▶ [WORK INSTRUCTIONS] Pull each line containing "value" from the data.

== TASK MATERIAL ==

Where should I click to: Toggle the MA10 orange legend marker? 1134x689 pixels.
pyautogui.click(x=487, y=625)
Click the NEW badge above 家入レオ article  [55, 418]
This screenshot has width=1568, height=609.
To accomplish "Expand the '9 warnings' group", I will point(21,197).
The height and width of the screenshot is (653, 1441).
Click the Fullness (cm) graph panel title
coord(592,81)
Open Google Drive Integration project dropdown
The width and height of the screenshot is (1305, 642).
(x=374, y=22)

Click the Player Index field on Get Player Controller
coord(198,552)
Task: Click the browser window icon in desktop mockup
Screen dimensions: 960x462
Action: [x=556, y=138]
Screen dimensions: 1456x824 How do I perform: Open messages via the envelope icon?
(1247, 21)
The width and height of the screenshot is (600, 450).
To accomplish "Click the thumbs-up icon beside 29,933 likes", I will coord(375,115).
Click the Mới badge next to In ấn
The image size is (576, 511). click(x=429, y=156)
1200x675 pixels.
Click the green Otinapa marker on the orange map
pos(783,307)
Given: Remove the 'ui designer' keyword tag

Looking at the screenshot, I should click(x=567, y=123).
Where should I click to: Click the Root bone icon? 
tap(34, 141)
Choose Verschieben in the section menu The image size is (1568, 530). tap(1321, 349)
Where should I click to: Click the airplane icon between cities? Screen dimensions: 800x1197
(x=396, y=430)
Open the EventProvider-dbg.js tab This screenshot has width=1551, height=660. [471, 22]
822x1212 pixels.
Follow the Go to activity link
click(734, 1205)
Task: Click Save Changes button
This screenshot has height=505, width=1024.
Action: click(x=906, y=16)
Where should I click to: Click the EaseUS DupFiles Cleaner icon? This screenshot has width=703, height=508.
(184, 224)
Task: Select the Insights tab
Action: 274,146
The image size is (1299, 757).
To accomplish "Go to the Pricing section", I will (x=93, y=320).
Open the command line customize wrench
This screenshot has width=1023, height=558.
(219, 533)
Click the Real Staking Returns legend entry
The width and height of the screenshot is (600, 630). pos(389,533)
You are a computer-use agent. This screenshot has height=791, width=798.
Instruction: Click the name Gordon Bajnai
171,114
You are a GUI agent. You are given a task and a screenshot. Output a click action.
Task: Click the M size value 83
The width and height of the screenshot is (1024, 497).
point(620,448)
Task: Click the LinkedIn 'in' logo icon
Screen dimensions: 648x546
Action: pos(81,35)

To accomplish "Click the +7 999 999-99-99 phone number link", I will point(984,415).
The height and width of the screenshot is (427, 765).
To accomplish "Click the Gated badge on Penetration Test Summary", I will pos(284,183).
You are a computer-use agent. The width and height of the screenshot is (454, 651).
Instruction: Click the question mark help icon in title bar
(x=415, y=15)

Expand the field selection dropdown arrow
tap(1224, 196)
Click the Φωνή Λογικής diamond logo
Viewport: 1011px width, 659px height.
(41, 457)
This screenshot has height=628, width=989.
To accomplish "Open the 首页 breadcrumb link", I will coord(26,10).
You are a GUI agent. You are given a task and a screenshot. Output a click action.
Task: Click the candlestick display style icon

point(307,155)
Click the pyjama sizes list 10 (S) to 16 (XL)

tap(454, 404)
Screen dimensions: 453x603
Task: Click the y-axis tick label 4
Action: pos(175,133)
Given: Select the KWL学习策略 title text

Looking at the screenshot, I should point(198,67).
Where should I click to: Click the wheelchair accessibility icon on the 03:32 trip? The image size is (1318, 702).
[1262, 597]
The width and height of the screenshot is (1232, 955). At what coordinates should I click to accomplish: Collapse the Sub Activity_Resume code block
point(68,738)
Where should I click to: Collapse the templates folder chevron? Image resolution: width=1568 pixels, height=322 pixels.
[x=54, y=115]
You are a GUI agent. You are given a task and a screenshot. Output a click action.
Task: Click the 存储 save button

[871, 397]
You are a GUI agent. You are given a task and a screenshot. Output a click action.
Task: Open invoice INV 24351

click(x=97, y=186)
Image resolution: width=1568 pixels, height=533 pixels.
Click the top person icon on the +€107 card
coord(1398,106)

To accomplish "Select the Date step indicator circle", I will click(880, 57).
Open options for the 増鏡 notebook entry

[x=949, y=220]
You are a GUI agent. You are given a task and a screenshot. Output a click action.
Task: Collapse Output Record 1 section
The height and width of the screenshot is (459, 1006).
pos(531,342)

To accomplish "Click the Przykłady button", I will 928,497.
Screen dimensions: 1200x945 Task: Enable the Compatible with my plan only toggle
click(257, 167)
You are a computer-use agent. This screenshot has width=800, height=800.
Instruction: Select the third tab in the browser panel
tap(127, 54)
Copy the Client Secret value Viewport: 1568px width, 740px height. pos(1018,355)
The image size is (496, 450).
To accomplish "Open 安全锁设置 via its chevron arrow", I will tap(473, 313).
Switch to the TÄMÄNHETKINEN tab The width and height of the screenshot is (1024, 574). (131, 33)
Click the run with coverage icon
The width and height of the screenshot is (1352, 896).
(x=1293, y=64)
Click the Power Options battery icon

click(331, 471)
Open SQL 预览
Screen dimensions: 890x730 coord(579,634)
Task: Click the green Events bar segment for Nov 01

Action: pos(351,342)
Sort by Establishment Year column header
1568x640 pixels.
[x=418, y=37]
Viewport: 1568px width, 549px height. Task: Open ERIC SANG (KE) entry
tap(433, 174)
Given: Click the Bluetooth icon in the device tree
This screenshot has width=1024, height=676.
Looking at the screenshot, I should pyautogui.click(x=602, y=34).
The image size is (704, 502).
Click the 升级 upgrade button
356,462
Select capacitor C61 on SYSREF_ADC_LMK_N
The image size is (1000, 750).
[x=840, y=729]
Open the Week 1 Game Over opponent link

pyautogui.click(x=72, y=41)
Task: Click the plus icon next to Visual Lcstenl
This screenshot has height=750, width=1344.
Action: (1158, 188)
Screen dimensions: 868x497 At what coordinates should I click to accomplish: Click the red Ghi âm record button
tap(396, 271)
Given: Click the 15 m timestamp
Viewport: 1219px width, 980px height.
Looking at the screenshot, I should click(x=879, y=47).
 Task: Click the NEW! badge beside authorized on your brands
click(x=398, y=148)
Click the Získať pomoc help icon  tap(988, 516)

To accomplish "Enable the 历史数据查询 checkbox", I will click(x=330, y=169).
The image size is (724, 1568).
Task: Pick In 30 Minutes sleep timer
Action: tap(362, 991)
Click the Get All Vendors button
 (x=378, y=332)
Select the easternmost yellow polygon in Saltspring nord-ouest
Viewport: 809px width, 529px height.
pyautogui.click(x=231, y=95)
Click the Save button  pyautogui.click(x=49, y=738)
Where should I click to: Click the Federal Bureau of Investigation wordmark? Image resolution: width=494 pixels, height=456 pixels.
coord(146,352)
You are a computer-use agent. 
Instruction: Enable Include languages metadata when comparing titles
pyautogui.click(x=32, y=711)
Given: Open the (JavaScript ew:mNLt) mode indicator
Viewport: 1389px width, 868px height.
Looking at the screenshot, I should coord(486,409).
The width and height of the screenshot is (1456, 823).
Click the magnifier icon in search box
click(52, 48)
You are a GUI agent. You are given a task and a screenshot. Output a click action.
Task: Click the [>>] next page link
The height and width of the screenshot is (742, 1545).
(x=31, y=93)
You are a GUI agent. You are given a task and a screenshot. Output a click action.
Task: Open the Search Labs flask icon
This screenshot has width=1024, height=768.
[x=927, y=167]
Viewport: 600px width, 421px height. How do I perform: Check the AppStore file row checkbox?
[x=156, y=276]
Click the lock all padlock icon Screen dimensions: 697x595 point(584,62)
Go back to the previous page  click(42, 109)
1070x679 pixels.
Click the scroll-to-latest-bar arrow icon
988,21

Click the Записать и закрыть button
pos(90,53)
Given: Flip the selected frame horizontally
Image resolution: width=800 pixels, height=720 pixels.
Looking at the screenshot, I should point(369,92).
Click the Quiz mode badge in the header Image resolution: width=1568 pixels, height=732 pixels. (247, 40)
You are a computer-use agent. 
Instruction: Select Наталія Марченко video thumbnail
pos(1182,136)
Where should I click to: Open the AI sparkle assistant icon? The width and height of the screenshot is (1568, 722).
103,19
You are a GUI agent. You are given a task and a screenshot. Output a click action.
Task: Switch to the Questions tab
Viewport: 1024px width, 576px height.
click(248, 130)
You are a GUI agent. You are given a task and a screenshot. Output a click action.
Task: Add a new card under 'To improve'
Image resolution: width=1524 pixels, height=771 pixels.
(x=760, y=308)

===

▶ [TASK SOLUTION]
Task: Click the M size value 83
Copy the Client Secret value Viewport: 1568px width, 740px height. pos(1018,355)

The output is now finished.